Anstelle, wie es die Stadt Marburg offenbar angedacht hat, flächendeckend vorkonfigurierte Fertiglösungen in Form von kostspieligen Tablets eines Grosskonzerns einzusetzen, sollten Schulen aus PIRATEN-Sicht spätestens von der 5. Klasse an zunächst den Zusammenbau des eigenen, auf Open Hard- und Software basierenden Laptops bzw. Tablets auf den Lehrplan setzen. Es gibt inzwischen wunderbare, universell einsetzbare Lösungen, z.B. auf Grundlage des Raspberry Pi – sowohl als Laptop (vgl. z.B. Pi-Top) als auch als Tablet (vgl. z.B. RasPad). Dadurch lernen die Kids von vorn herein, wie solche Geräte aufgebaut sind, können Komponenten selbstständig ersetzen und ihr Gerät ggf. sogar individuall erweitern, was Kreativität fördert. Darüber hinaus bietet der Einsatz eines solchen Universal-Systems direkt und ohne jegliche Mehrkosten die Integration des Anschlusses von externen Elektronikbauteilen, wodurch spätere Robotik-AGs, Anwendungen im Informatik-Unterricht und vieles mehr von vorn herein angelegt sind.

Abschließend noch zwei Probleme, die auch von städtischer Seite gern übersehen werden: Nicht alle Schülerinnen und Schüler sind von Haus aus ausreichend ans Internet angebunden. Das aber ist Voraussetzung für digitales Lernen.
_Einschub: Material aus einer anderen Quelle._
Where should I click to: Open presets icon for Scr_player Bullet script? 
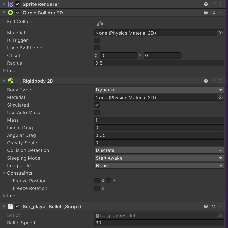[x=213, y=206]
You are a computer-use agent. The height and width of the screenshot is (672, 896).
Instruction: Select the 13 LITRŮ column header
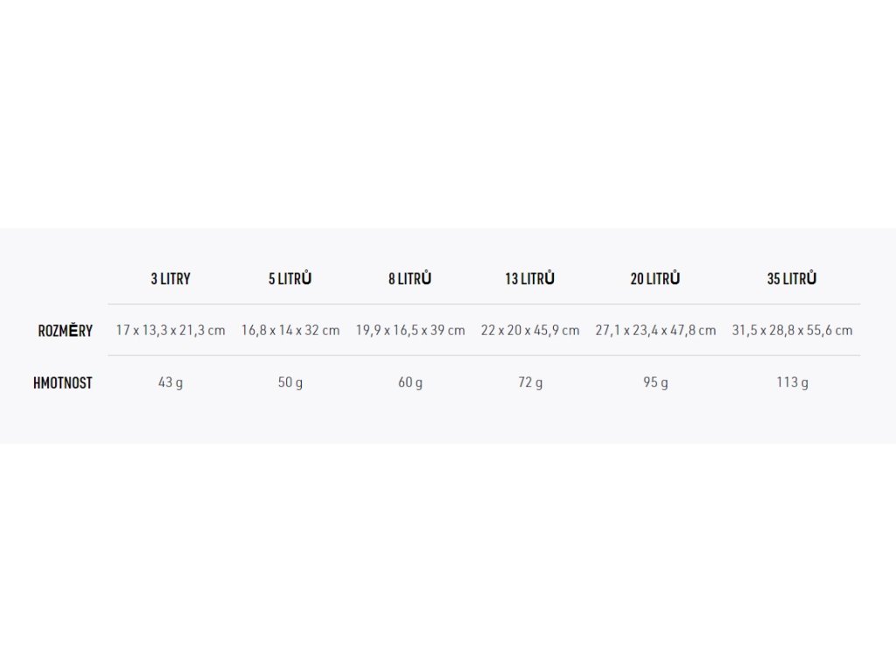click(x=529, y=278)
Aus diesem Grund haben PIRATEN vor Jahren erfolgreich ein Freifunk-Förderprogramm angestoßen und fordern konsequent den weiteren Ausbau dieses freien Netzes, z.B. in Bürgerhäusern, an Bushaltestellen und in Strassenlaternen. Es macht nur begrenzt Sinn, ein digitales Schulkonzept zu entwickeln, wenn die Kids dann zu Hause abgehängt sind. Desweiteren ist es alles andere als ausreichend, für Digitalisierungsvorhaben lediglich Geld bereit zu stellen. Man kann vom Lehrpersonal nicht auch noch verlangen, die komplette IT-Infrastruktur zu betreiben. Derzeit läuft es aber darauf hinaus. Was also her muss ist zusätzliches Fachpersonal, das anfallende IT-Aufgaben in den Griff bekommt.

Kurz: Während wir bei den etablierten Parteien das übliche Festhalten an alten, fehlgeschlagenen Konzepten und eine generelle inhaltliche Unbeweglichkeit beobachten, haben PIRATEN durchdachte Praxislösungen am Nabel der Zeit zu bieten.